What to work on →
a. In the Steve Wozniak interview, reproduce the passage from "JUF News: You" to "our information together.", substituting "countercultural" for "hippie".
b. According to the Steve Wozniak interview, which company does Wozniak currently serve as Chief Scientist?
c. Continue the Steve Wozniak interview from the point where it stops.

Text passage →

■ ■ ■ ■ ■

Steve
Wozniak has been a Silicon Valley icon and philanthropist for more than
three decades. He helped shape the computing industry with his designs of Apple
computers. Through the years, Wozniak has been involved in various business and
philanthropic ventures, focusing primarily on computer capabilities in schools
and stressing hands-on learning and encouraging creativity for students. He
currently serves as Chief Scientist for Fusion-io and published his New York
Times bestselling autobiography, iWoz: From Computer Geek to Cult
Icon.
Wozniak will speak at the Jewish United Fund Financial
Services; Real Estate & Building Trades and High Tech, Marketing & Media
Divisions dinner on Thursday, May 29.
During a recent phone interview,
Wozniak talked about his passion to make the world a better place, the
importance of patience in developing new products, and his secret life as a
teacher.
JUF News: You have said you wanted to build things to
make the world a
better place.
Steve Wozniak: I was
inspired first by the idea that a bunch of people believed that small,
affordable computers were going to make things possible that we never imagined.
Those ideas started with people like Douglas Englebart and Ted Nelson, people
who wrote books, almost from a hippie perspective, about how machines of the
future that could never be built at the time they came up with their ideas-way
too unaffordable-but how these machines could someday work to link our society,
link our information together.
[I decided] I was going to devote my
genius to helping make that real for all the people who believed in the social
revolution. We needed a technical revolution to cause, to lead to the social
revolution. The technical revolution was making a useful computer that could
solve real problems for people at an affordable price. That was my role. I was
the one who was telling Steve Jobs, "Here's how computers will help people
communicate and educate and use their technical knowledge to get things
done."
In your book, you wrote that patience is "underrated,"
particularly in tech industries. What did that mean?
When a
company comes up with a product, an idea, and maybe it's a computer with a mouse
like Apple did…the technology that will be needed to make that computer, to make
it the right way in computer engineering terms, is going to make it too
expensive to sell this year, but because prices of things like memory chips come
down, it will be totally affordable five years later.

■ ■ ■ ■ ■

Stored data

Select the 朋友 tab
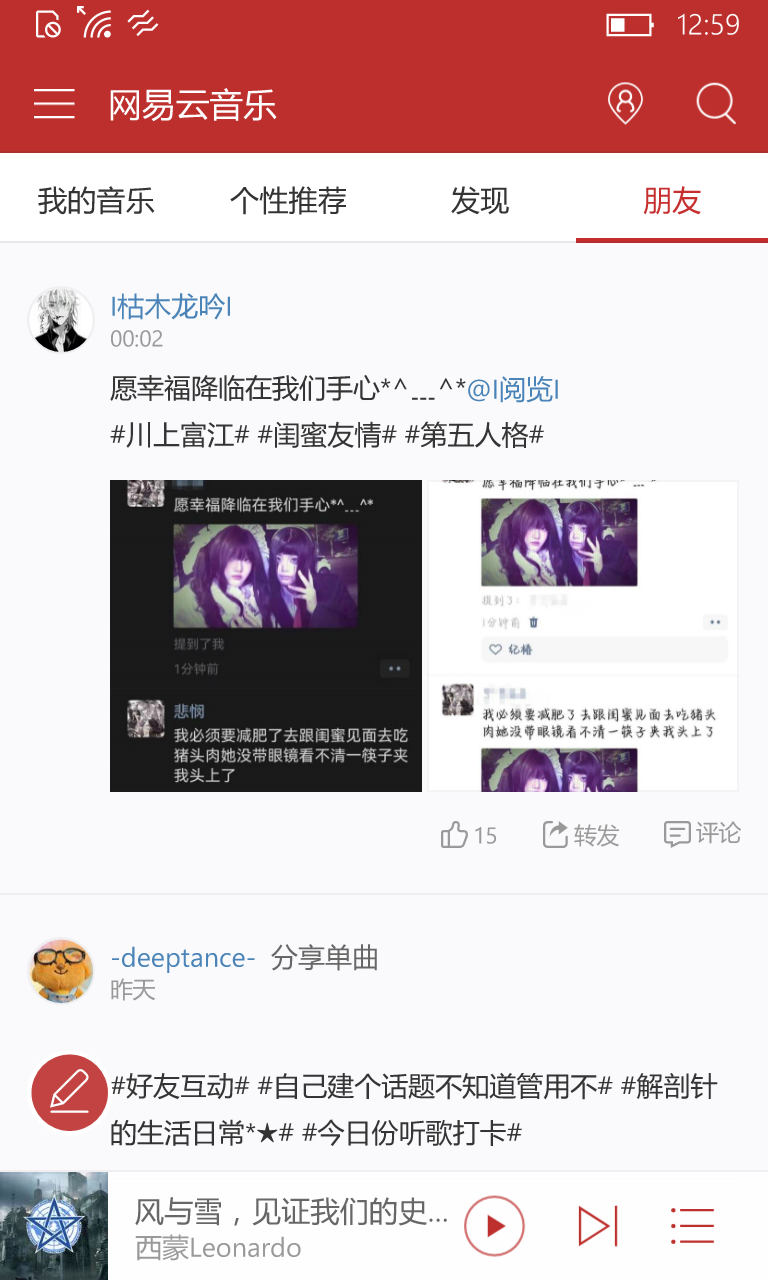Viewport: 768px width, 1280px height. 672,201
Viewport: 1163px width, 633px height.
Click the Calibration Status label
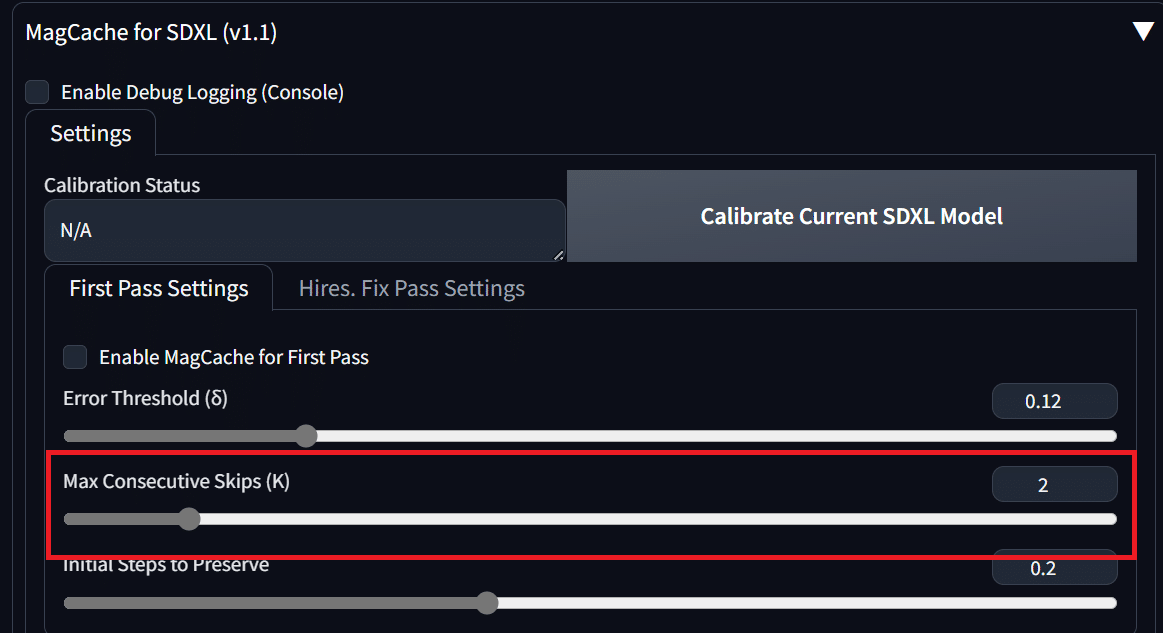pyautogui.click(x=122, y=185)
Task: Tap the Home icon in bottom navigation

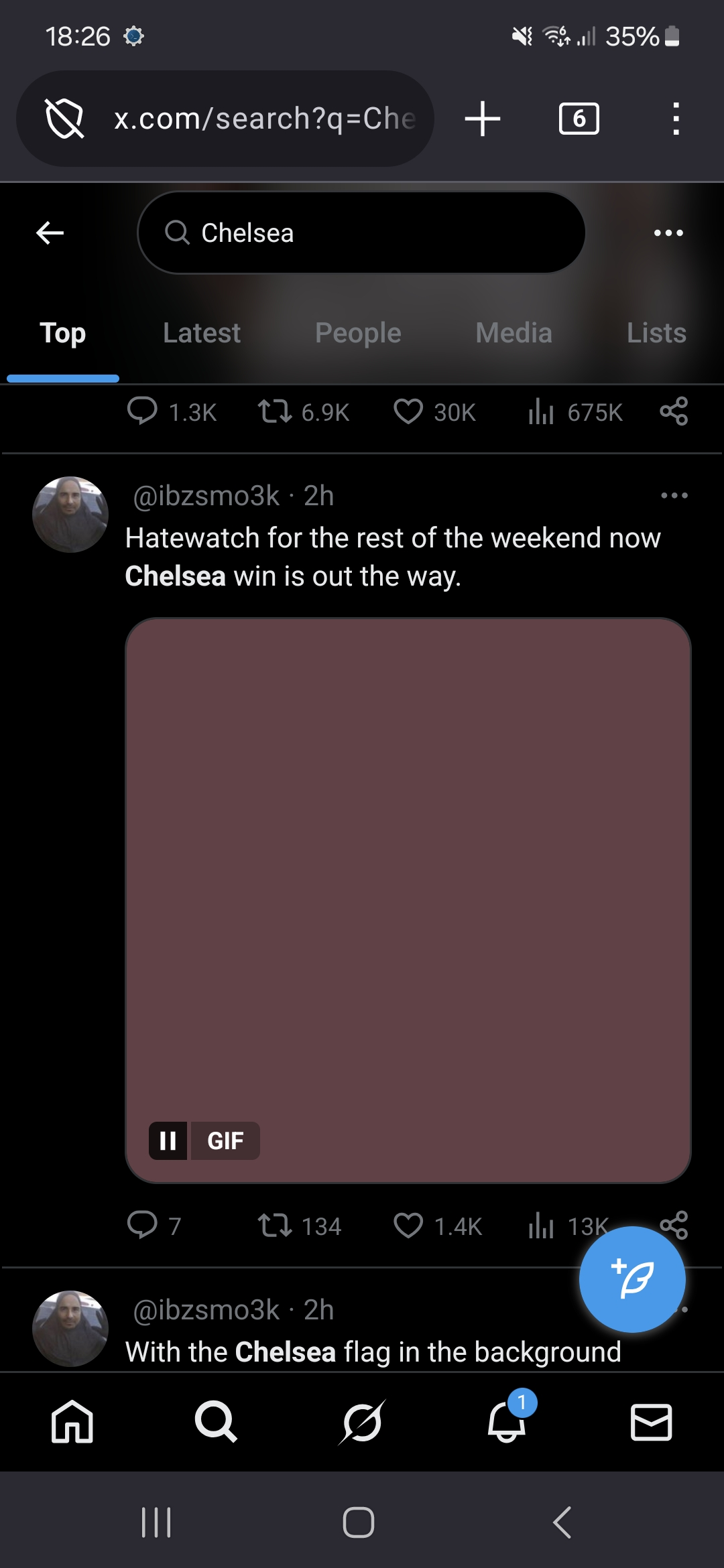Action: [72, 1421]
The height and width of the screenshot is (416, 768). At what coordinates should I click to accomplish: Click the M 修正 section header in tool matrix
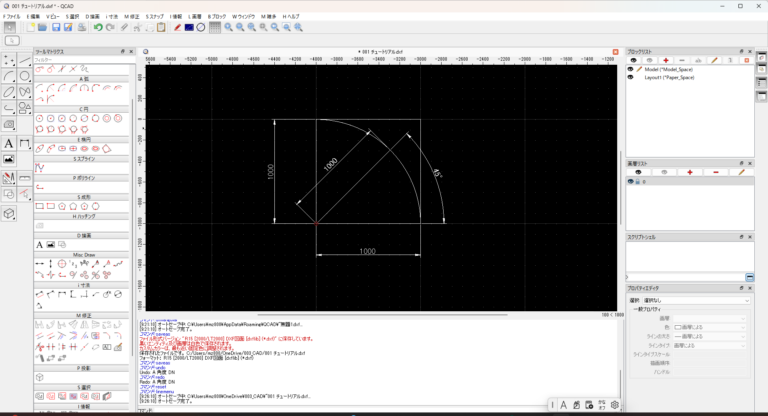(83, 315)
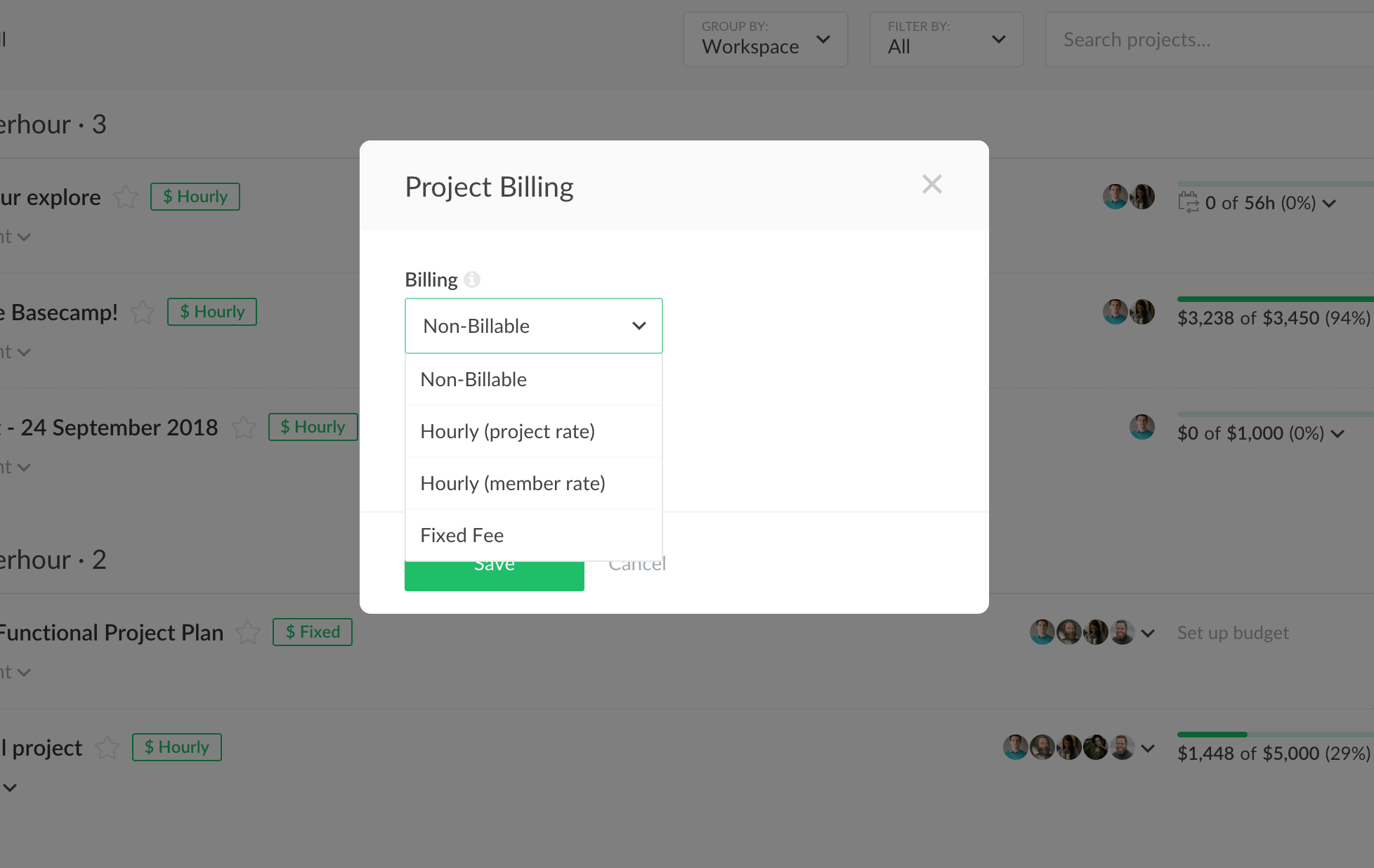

■ ■ ■ ■ ■

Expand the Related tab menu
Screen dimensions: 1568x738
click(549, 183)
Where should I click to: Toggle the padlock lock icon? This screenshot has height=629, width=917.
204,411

■ ■ ■ ■ ■

Exercise results →
a.
JUF News: You have said you wanted to build things to
make the world a
better place.
Steve Wozniak: I was
inspired first by the idea that a bunch of people believed that small,
affordable computers were going to make things possible that we never imagined.
Those ideas started with people like Douglas Englebart and Ted Nelson, people
who wrote books, almost from a countercultural perspective, about how machines of the
future that could never be built at the time they came up with their ideas-way
too unaffordable-but how these machines could someday work to link our society,
link our information together.

b. Fusion-io

c.
In that case, have
the patience and work on it, and work on something until you know-don't let it
out and try to sell it just because you can sell some. You've done something new
and outstanding and different. Wait until…it's going to be successful no matter
what. Steve Jobs might say, "Wait until it's insanely great, rather than just
plain great." But even when he was using that phrase, he put out the Macintosh
too early.
The Macintosh had a lot of weaknesses and it failed hard, and
our stock dropped in half. The real solution was [to] stay in the laboratory
with the computer …and just wait until it's affordable and you've written more
and more great software for it so when it comes out, you own the market. Steve
Jobs learned that lesson and he was more patient [with] the iPhone.
Why did you want to teach kids?
When I was very
young, my father taught me what engineers did was good and important for people,
it gave them more free time and better product in their life, and I decided that
was fine. But he also taught me the value of education in your life, that your
teachers were some of the most important people you'd ever have as to how far
you get, being able to have a job someday.
I was in sixth grade and I
remember telling my dad, "I'm going to be an engineer like you first, but I'm
going to be a fifth grade teacher like Miss Skrak, second." That whole idea was
deeply embedded in the core of my brain, and my entire life I paid attention to
any articles or any classes or things in books that had to do with the child's
mind developing.
I was giving computers to schools, and I told myself,
you know what, you don't give computers. That's just easy, to give money. What
you do is you give something valuable like your own time, something that's
limited, and I started teaching. I really enjoyed it and I taught students how
to use computers for all their school stuff.
It came from internal
caring about young kids, especially in the importance of education.